The conditional variables \(X_i | X_1, ..., X_{i-1}\) are Bernoulli with parameters

\[ \hat{x}_i = p(X_i = 1 | x_1, ..., x_{i-1}; \alpha^i) = \sigma(\alpha_0^i + \sum_{j-1}^{i-1} \alpha_j^i x_j) \]

You evaluate the multivariable distribution by multiplying all the conditionals.

You can sample from the distribution by sampling one value at a time

  • Sample \(\bar{x}_1 \sim p(x_1)\)

  • Sample \(\bar{x}_2 \sim p(x_2 | x_1 = \bar{x}_1)\)

Sampling here is relatively easy.

Conditional sampling isn’t easy. One example is image inpainting.

The number of parameters is

\[ 1 + 2 + 3 + ... + n \approx n^2 \]

This is a weak model due to the weakness of logistic regression.

Neural Autoregressive Density Estimation (NADE)

Use a neural network instead of logistic regression.

This may result in a lot of parameters. One way to simplify the number of parameters is to tie the weights. That is repeat the weights for the same parameter.

Repeated Weights to Minimize the Parameter Count

Using a single hidden layer with dimension \(d\), the number of parameters is \(O(nd)\).

RNADE

This is to model continuous data without discretizing it. This is done by making \(\hat{x}_i\) parameterize a continuous distribution. One example is using a mixture of \(K\) Gaussians.

Autoencoders vs Autoregressive Models

A vanilla autoencoder isn’t a generative model because it can’t be used to generate new data points.

An autoencoder doesn’t enforce an ordering on the input variables. If it does, it becomes an autoregressive model. To make the autoencoder a generative model, you have to make it correspond to a valid Bayesian Network (DAG).

Using masks (a masked autoencoder), you can enforce the DAG structure.

Recurrent Neural Networks (RNNs)

RNNs keep a summary of the previously seen history (the past random variables) and keep updating it as new information becomes available.
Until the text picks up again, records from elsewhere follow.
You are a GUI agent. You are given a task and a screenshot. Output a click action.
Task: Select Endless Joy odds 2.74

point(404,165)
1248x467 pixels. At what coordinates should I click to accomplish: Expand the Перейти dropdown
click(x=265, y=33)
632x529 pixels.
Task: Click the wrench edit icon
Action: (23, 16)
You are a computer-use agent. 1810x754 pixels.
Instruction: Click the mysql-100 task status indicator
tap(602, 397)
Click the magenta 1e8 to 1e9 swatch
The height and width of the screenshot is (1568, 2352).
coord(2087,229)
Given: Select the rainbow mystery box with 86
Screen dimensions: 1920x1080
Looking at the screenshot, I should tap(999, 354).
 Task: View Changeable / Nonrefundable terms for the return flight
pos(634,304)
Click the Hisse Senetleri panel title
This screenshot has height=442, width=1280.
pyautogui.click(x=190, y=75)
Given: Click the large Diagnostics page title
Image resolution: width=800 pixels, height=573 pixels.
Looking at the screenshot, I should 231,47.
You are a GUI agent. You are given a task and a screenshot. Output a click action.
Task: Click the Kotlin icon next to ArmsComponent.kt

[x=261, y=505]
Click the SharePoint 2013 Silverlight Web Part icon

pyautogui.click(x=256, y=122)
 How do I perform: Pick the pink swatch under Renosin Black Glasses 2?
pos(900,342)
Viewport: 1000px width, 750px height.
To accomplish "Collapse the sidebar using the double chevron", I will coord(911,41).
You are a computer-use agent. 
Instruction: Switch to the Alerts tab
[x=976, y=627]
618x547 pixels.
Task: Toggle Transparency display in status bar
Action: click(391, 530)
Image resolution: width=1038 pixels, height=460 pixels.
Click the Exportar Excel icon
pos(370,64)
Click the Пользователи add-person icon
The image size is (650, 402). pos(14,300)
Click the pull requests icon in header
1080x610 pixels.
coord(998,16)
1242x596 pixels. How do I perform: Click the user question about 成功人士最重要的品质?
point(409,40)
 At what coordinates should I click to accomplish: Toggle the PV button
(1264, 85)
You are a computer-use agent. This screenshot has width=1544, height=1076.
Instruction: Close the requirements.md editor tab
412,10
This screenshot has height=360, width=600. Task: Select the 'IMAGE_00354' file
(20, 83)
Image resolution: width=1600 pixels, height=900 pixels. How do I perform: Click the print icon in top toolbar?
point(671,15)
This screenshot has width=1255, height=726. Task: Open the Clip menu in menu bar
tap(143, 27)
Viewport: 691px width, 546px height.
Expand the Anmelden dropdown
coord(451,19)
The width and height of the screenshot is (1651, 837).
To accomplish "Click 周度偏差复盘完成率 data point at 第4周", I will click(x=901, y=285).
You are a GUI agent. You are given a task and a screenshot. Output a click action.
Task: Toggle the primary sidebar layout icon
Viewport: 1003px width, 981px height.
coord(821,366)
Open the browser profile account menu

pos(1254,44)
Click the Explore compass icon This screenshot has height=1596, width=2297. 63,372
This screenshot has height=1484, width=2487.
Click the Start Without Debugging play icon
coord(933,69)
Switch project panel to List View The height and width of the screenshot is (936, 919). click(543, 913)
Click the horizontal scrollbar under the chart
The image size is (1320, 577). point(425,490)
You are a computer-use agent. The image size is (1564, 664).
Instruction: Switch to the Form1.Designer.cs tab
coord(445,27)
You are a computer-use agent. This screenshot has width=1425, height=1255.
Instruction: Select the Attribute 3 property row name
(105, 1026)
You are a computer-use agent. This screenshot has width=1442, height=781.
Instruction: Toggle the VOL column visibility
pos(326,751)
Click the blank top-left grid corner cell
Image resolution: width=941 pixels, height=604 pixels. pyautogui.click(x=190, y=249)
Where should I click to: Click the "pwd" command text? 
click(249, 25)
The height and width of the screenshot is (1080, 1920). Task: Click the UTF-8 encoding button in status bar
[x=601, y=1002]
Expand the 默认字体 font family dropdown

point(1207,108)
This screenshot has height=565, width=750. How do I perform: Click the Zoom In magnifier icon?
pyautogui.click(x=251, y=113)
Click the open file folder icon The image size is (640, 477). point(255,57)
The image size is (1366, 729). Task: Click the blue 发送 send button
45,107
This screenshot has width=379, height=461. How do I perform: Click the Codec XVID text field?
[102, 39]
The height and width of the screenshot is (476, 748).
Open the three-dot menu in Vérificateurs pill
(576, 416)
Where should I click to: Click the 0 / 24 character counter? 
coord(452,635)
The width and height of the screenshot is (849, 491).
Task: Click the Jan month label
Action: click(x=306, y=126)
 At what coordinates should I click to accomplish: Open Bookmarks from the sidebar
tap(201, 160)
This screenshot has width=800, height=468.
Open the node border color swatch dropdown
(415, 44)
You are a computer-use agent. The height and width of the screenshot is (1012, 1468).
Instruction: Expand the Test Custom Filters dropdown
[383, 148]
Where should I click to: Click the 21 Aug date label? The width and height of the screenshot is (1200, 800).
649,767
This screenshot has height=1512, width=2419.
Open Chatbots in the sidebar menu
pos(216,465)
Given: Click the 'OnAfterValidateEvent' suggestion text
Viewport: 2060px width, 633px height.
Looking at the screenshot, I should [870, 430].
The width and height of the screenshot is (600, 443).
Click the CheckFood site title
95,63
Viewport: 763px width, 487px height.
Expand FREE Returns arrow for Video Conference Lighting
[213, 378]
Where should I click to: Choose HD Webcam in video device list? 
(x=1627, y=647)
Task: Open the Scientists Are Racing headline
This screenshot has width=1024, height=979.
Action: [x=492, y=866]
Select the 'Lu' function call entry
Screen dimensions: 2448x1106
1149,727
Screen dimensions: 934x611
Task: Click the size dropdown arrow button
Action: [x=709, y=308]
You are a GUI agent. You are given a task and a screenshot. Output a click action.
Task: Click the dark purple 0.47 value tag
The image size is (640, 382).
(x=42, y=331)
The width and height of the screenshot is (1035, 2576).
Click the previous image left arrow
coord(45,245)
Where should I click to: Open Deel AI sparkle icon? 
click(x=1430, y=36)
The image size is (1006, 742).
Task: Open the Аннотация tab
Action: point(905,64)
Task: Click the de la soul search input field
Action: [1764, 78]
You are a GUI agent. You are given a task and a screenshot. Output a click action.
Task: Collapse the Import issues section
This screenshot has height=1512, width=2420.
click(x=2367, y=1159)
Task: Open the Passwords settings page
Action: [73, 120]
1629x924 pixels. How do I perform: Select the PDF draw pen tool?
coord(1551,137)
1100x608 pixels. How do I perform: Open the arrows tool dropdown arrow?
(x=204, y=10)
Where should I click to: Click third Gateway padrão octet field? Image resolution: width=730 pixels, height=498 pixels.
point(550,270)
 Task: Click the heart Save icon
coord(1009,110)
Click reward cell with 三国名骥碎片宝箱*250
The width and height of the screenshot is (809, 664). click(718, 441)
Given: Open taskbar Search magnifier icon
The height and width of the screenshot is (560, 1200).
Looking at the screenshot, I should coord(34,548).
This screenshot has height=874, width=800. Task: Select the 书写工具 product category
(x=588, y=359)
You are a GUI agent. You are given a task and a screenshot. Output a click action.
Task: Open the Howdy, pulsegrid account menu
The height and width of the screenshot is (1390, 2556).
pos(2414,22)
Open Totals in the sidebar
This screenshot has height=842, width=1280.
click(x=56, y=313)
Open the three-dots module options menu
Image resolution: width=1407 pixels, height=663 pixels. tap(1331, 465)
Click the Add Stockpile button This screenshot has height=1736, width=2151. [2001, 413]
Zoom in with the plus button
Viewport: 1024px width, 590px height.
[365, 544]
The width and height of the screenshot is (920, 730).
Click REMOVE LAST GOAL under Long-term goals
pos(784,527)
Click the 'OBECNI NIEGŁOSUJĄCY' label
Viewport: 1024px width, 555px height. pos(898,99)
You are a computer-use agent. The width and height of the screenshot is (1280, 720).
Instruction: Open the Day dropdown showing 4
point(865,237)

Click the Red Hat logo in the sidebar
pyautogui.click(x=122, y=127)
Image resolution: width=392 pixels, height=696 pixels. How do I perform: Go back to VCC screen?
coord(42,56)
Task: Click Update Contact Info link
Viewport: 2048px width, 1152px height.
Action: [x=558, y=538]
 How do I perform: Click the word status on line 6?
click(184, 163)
The number of parameters is constant in terms of \(n\).

They are very slow in training because the calculation is sequential. Another issue is using only a single vector to summarize all the history. This eases computation but is a huge assumption.

Attention-Based Models

Attention-based models can access the hidden vectors for all the previous tokens when predicting a new one. This is in contrast to the single vector used in RNNs.

This is done by comparing the set of query vectors with the new key vector. These values are then merged together based on some method that decides which query vectors to focus on more.

Attention-based Models

The merged vector is then used to predict the next token.

CNNs

To use them in autoregressive models, you have to make sure the convolutions respect your selected ordering and the model doesn’t peek into upcoming variables (pixels in the case of working on images). This can be done using masked convolutions.

Disadvantages of Autoregressive Models

They are very hard to use for representation learning and unsupervised learning.